For Intel board, you have to have a Z68 chipset. Those are quite new and only available on certain boards. If you happen to have a P67 chipset, as I do, you are out of luck. All the standalone solutions up to now have been enterprise RAID card that are extremely expensive.
So something standalone would be nice. I'd look in to this, if I hadn't already taken the plunge and simply bought enough SSD storage to meet my needs. This is a much more economical option though.
The size of a SATA cable/connector?
What's an Z68 chipset other than a P67 with integrated graphics and SSD caching anyway?? Really, no point in spending extra $$ and time setting up a new rig when you can accomplish same with some simple-to-install software.
While the caching approach is slightly different, the idea is not new - I've had a Seagate Momentus XT in my MacBook for over a year now. It's a bearable price premium ($100 vs. about $60-70 for a typical 2.5" 500GB 7200 RPM drive) and there's definitely a performance difference.
Best part: it's a single unit, so it'll work in a laptop. No additional software needed. You don't have to deal with OCZ's prices ($300-500 per the article)
The best thing about a boolean is even if you are wrong, you are only off by a bit.
This really isn't anything new when you come down to it: Currently, for example, I have a 128mb ECC RAM Caching Controller by Promise (model Ex8350) on the PCI-e x16 bus - does the job nicely (especially on writes, the slower part of the read/write equation of course).
Just using memory to "buffer delay" writes to disks in bursts IF need be during periods of lower disk heads movements activity...
HOWEVER, per my subject-line? The 1st ones I had were for the ISA bus back from as far as circa 1992-1994 by TekRAM (DC-600 4mb) & later TekRAM again in 1994-1996 for Vesa Local Bus (DC-680 16mb)...

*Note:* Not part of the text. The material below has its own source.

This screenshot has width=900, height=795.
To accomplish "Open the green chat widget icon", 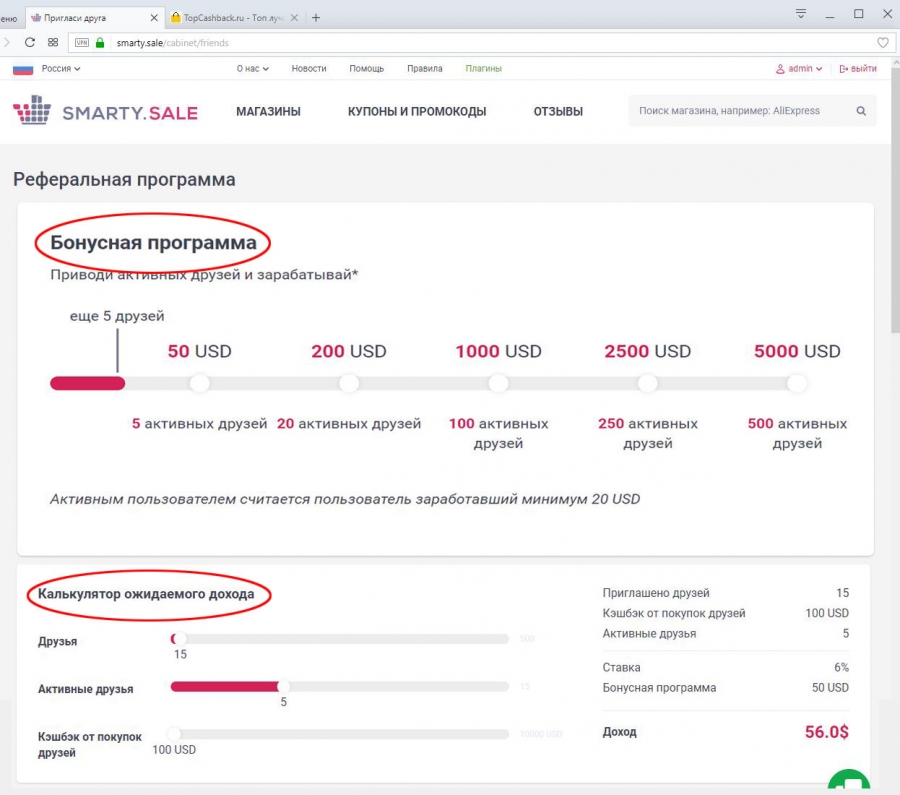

* They DO make a difference in overall system performance, but they cost a bit... oh well: Speed = Money in computing @ the hardware level, right?
APK
P.S.=> Between this idea, on disk-drive buffers, & Operating System level kernel-mode diskcaching software systems, it's nearly a wonder we hit disk @ ALL, especially on a system that does only limited functions with limited data & programs on it that's had a LOT of "uptime" to it... but, then again, that IS "the idea" here...!/quote)... apk
First off, this already exists -- Seagate makes a series of drives that have built-in SSD storage for this very purpose. I have one of the 500GB model in my PS3 in fact.

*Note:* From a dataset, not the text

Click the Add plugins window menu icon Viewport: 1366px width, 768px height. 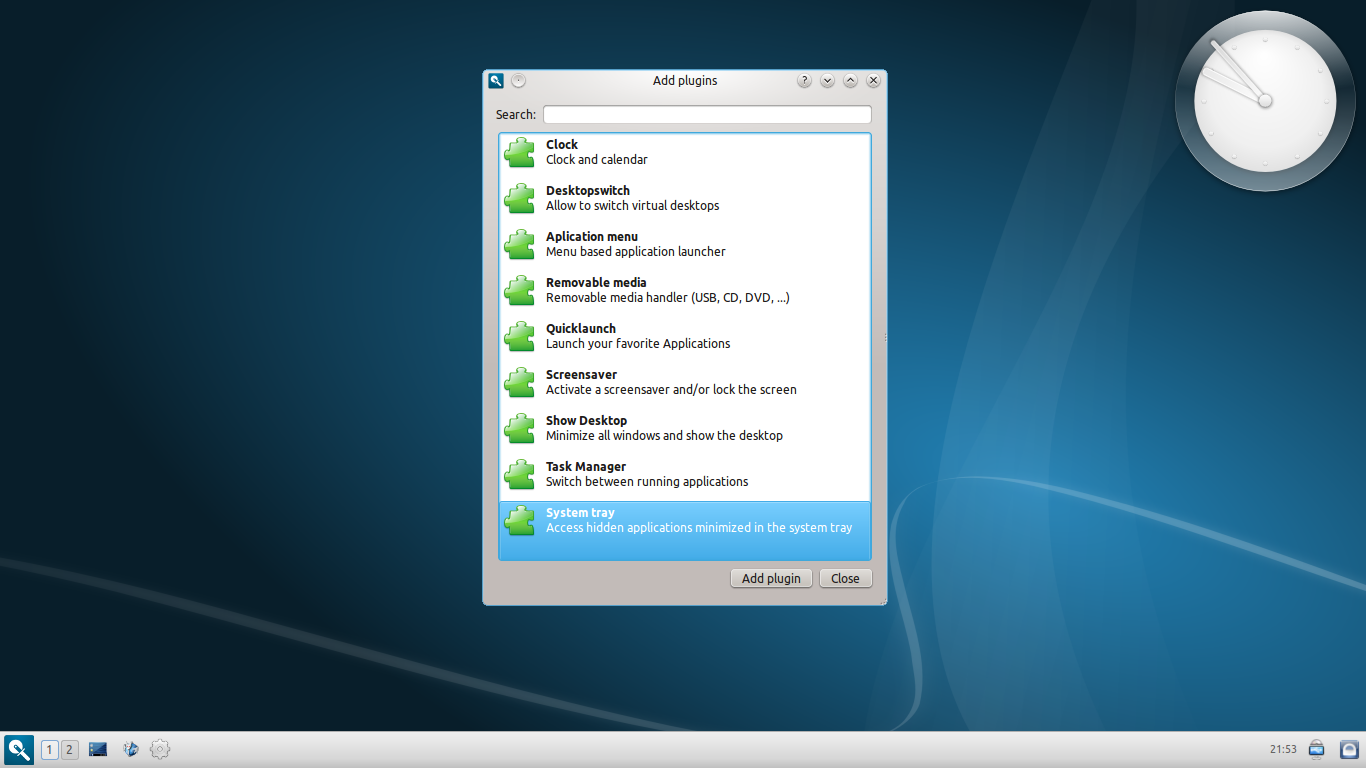pos(496,81)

That said, this isn't a drive technology at all; its software. Any SSD would do, including a CF card in a card reader. The only trick here is to do a dual layer disk cache, much like L1 and L2 function on CPUs.

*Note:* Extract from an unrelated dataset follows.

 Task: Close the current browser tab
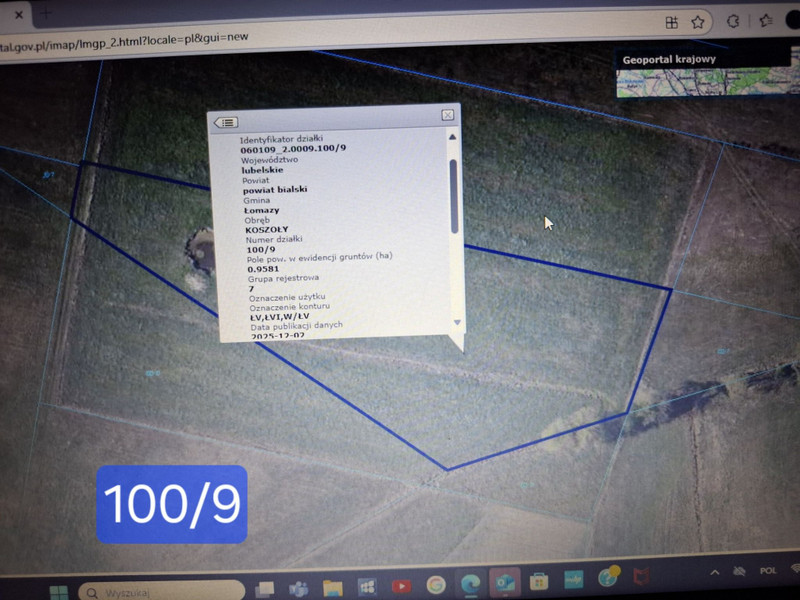(x=17, y=15)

Nothing new here really, but nice that they've done it.
- Michael T. Babcock (Yes, I blog)
In SSD/HDD combos there is always the SSD cache. But is there any model where you have separate SSD partition which you can use e.g. for system files or ReadyBoost for those who still use Windows?
Wow this was disappointing. I was hoping for an actual hardware cache that can be put between HDD and mobo, with an integrated SATA host. This is a software only solution which can be applied to any SSD.
Yo dawg, we heard you like disk I/O, so we put a hard drive in your hard drive so you can read while you read.
Is this feasible or am I missing something?
Well, "details" comes to mind. Can we fit another sandwich of connectors between a 9.5 mm and 3mm piece if the only dimension altered is depth (and not also length) to allow for connector pass thru?
Linux will do it for free without requiring unreliable OCZ hardware.
Most people don't service their laptop HDD. I know I never have, and I've built all my desktops myself. Also, what if my laptop has a 9mm bay, or uses a 12,5mm drive and it doesn't fit? The returns on that product would likely be high.